Más allá de que el mini-viaje fue, sobre todo, romántico, la noche guanajuatense es alegre y encendida. La callejoneada te espera en cada costado. Bajo la planta de los pies, se arman los escalones de un diminuto pasadizo, que ha recogido los besos de miles o millones de visitantes, solo por contradecir aquella saña de que alguna vez, en Guanajuato, estuvo prohibido besarse en público, o porque allí, como en tantos parajes de esta nación, aconteció una trágica historia de amor.

Al despertar

Templos y museos entregan un espectáculo al oscurecer, y otro bien distinto con el sol; La Universidad de Guanajuato, dicen que entre las más bellas del planeta, es una joya blanca y escalonada, como han de ser las buenas alma máters.
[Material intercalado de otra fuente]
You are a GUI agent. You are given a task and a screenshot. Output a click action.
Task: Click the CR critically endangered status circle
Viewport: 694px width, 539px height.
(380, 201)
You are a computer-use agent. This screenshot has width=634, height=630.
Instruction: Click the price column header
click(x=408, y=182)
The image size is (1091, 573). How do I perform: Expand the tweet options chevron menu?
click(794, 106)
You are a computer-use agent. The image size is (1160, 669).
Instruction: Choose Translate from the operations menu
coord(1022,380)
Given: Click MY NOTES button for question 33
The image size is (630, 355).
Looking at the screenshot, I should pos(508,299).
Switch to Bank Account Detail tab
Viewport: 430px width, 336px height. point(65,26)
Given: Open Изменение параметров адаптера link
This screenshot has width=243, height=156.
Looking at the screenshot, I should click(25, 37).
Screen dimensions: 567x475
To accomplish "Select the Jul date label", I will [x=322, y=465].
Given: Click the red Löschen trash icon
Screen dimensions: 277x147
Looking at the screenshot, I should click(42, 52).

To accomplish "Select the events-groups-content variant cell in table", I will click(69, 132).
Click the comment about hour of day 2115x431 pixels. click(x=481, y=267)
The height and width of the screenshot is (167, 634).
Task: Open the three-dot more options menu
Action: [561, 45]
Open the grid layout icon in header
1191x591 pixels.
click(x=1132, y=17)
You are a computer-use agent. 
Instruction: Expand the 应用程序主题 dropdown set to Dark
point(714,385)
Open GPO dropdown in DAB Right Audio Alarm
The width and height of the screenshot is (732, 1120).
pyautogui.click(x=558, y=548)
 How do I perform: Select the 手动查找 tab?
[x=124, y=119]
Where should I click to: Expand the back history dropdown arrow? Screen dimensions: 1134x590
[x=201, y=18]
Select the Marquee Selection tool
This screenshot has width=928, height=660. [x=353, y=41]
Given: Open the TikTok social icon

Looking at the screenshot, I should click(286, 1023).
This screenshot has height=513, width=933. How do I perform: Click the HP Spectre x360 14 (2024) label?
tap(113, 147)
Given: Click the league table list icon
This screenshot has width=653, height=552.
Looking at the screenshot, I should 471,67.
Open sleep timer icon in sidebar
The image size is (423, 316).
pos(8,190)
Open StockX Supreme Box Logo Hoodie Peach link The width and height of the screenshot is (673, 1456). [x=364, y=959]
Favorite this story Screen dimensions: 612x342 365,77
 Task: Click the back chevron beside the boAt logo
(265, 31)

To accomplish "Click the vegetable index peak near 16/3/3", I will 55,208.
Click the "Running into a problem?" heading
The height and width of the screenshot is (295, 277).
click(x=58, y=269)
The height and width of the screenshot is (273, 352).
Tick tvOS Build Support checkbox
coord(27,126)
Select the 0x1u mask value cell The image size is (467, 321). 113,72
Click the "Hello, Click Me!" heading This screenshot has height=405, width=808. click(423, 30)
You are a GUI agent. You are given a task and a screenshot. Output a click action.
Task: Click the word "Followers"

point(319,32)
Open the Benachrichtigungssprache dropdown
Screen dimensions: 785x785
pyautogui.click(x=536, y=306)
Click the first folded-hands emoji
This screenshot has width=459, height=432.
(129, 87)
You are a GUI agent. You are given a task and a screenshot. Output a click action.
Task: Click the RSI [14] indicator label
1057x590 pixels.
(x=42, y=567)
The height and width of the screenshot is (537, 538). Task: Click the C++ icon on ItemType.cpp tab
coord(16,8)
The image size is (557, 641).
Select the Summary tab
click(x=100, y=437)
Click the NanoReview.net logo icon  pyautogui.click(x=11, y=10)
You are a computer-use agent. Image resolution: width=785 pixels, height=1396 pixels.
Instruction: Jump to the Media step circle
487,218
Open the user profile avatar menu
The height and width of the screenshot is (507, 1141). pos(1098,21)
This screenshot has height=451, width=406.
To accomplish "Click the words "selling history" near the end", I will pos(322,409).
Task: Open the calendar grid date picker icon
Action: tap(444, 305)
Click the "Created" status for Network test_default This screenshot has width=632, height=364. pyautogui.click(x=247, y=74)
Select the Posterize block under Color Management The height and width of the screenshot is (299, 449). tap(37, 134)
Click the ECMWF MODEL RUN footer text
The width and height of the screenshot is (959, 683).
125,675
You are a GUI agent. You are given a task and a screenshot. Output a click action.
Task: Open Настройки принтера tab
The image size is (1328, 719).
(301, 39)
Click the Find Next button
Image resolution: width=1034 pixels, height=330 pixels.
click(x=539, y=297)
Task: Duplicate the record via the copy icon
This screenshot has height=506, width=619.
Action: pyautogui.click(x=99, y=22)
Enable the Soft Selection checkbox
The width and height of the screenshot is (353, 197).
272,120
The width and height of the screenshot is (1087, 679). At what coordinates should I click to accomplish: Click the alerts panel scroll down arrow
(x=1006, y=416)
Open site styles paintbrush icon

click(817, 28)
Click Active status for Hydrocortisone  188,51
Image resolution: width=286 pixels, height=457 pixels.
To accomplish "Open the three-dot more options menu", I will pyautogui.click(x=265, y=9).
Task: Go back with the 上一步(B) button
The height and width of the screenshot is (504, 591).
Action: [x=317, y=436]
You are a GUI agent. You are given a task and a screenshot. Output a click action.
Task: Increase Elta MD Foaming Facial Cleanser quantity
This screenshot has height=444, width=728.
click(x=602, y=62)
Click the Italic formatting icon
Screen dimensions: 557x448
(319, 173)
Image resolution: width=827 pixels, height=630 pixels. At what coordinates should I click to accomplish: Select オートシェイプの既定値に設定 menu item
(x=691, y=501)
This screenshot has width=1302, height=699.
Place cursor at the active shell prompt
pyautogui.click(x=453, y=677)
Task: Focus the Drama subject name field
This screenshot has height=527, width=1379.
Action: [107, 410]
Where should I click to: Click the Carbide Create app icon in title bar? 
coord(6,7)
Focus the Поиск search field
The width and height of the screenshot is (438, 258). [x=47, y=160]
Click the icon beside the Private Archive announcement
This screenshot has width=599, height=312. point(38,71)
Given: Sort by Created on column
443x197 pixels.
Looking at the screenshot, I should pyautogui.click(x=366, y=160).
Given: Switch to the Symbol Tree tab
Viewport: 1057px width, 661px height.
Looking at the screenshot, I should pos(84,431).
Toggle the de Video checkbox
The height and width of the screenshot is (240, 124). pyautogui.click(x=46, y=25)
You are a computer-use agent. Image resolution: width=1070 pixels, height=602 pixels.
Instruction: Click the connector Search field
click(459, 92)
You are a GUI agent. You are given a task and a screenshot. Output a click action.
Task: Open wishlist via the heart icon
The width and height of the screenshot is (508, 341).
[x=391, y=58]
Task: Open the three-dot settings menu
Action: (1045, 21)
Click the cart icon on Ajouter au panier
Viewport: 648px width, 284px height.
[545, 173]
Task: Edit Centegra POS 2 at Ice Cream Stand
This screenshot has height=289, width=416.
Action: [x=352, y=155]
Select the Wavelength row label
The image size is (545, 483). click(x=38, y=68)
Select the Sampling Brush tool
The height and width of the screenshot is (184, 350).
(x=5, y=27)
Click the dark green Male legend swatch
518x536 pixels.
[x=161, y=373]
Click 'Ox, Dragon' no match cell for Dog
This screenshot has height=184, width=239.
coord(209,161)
De la comida no me quejo, porque paladeé manjares de mi infancia, pero pude haber probado muchas otras novedades íntimamente ligadas a las tradiciones citadinas.

La callejoneada

Comparando sensaciones: el paseo entre los túneles arcaicos me llevó a las caminatas por el Sena. La vista inmensa desde el Pípila me encumbró a los legendarios miradores de mi vida, desde los que he observado, también, los años pasar. El color de las columnas de teatros y edificios me remontó a una Habana donde nací, varias décadas atrás, y cuyos olores todavía perviven en mi memoria. Lo apasionado del andar trajo del pasado a aquella adolescente que solía soñar con conocer cada esquina del mundo, sin saber entonces que el mundo está, justo, a la vuelta de la esquina.